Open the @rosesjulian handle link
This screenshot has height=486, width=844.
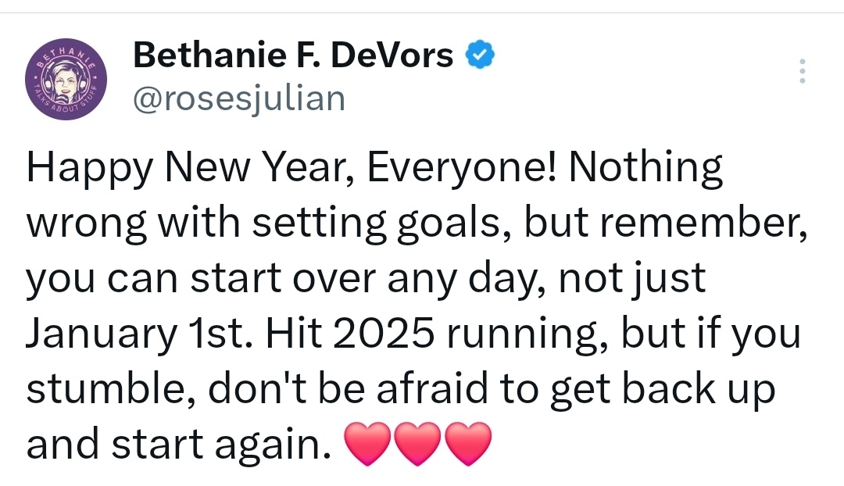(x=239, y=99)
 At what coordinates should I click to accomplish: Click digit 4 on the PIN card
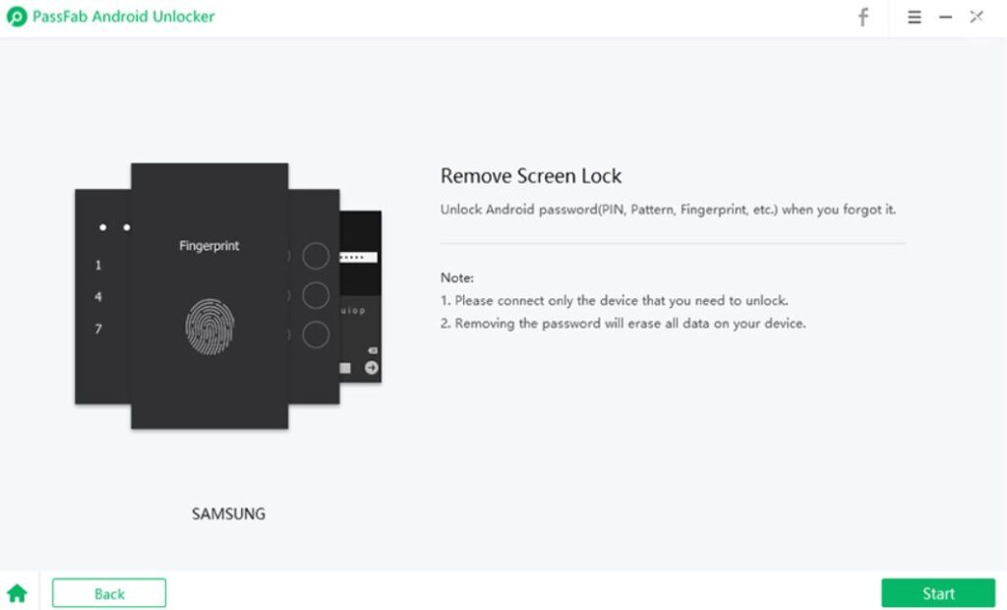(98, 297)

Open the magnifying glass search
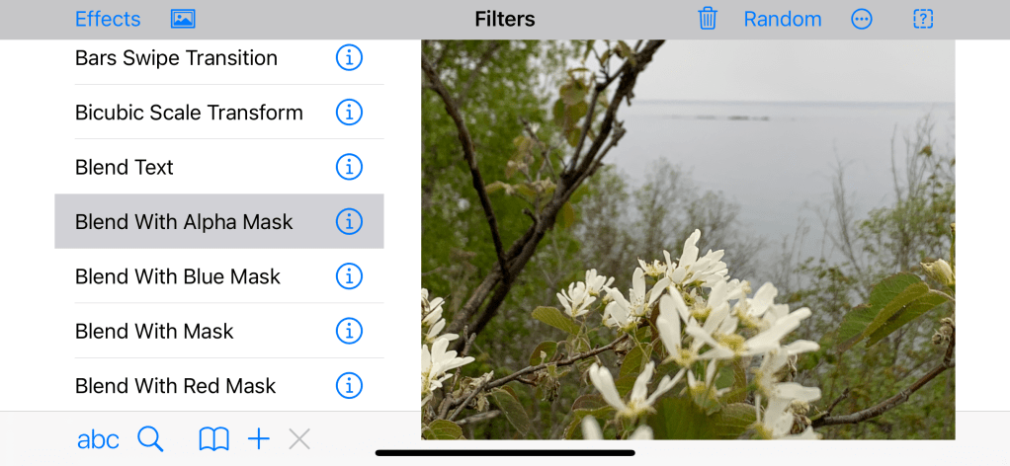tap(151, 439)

------

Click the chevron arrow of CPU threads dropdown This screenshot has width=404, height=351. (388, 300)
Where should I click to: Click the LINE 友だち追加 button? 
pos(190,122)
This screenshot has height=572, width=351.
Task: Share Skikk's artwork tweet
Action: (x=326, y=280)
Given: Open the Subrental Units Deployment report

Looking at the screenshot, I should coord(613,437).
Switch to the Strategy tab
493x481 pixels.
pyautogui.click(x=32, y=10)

------

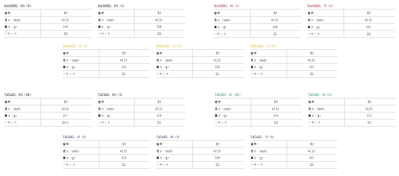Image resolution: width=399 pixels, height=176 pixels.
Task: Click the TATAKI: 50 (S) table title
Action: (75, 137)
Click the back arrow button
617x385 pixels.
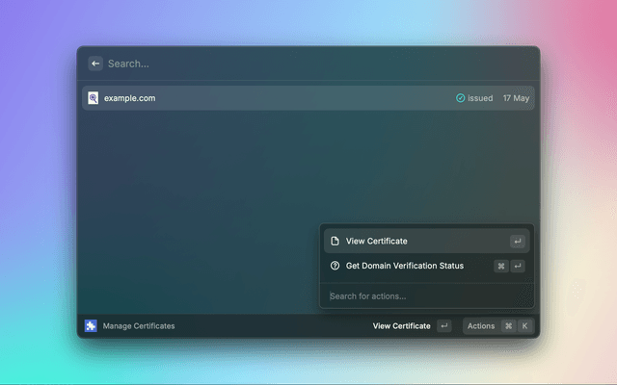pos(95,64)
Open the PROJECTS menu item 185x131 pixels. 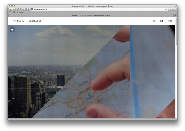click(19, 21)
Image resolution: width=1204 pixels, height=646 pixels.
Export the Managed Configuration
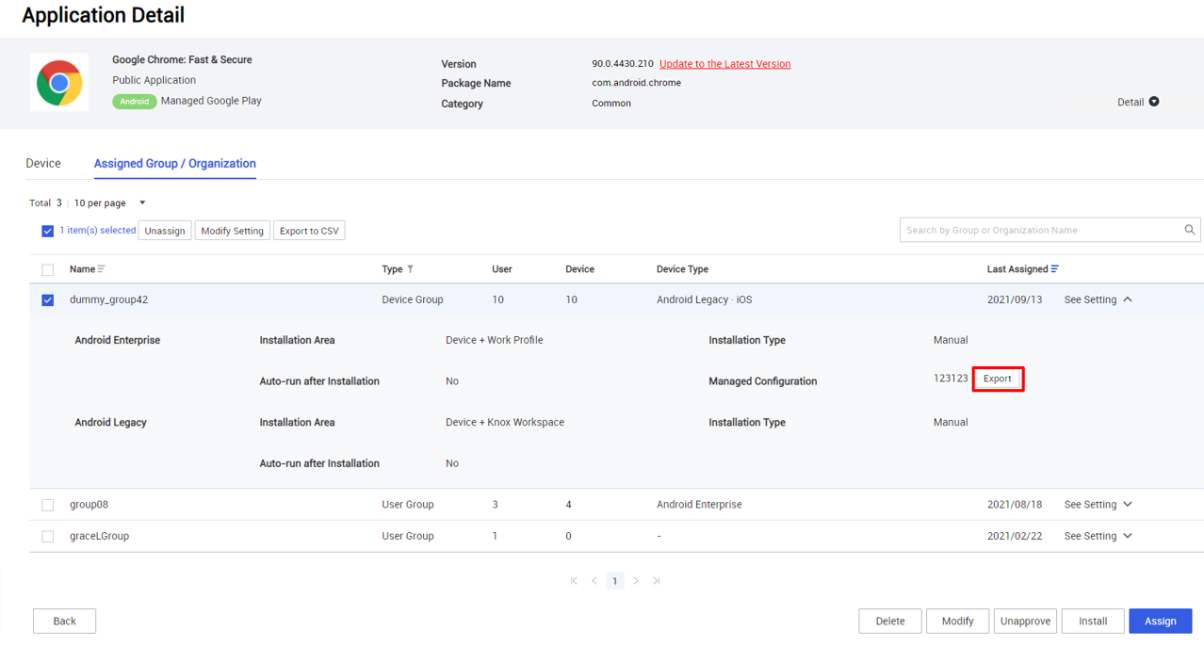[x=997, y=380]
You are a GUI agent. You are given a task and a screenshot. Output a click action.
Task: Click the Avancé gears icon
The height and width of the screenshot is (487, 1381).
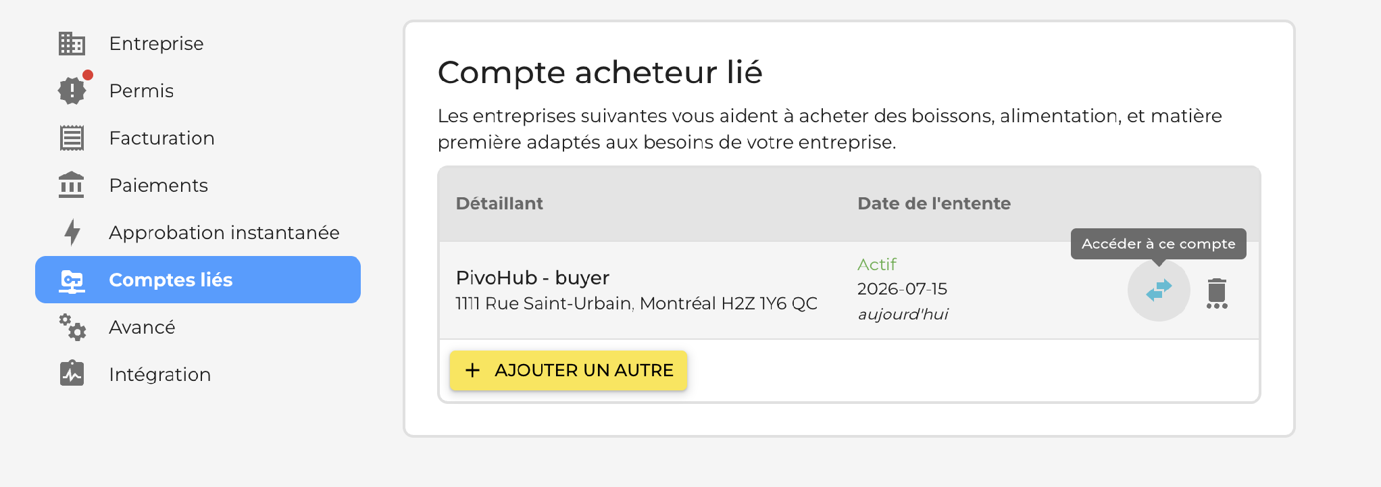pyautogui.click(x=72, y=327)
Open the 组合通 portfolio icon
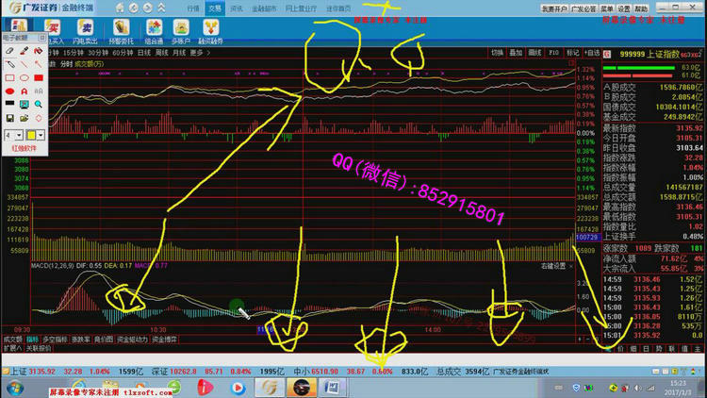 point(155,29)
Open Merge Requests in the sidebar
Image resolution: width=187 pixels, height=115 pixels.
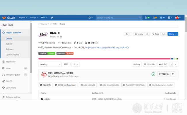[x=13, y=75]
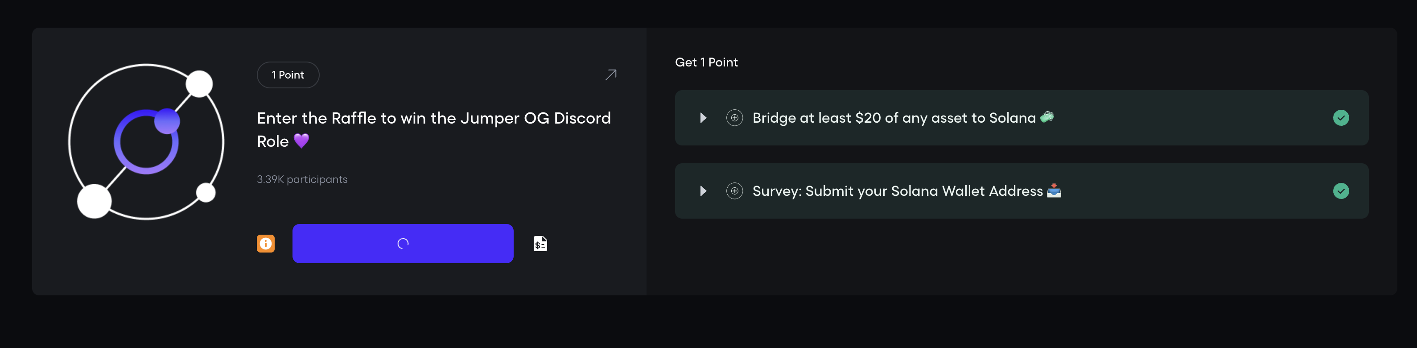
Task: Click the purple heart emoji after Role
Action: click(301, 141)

------

## [What is being asked]
Look through the data above. Copy every line with the string "arrow" in it.

## [Answer to the problem]
Click the chevron arrow of CPU threads dropdown This screenshot has width=404, height=351. (388, 300)
Click the back arrow button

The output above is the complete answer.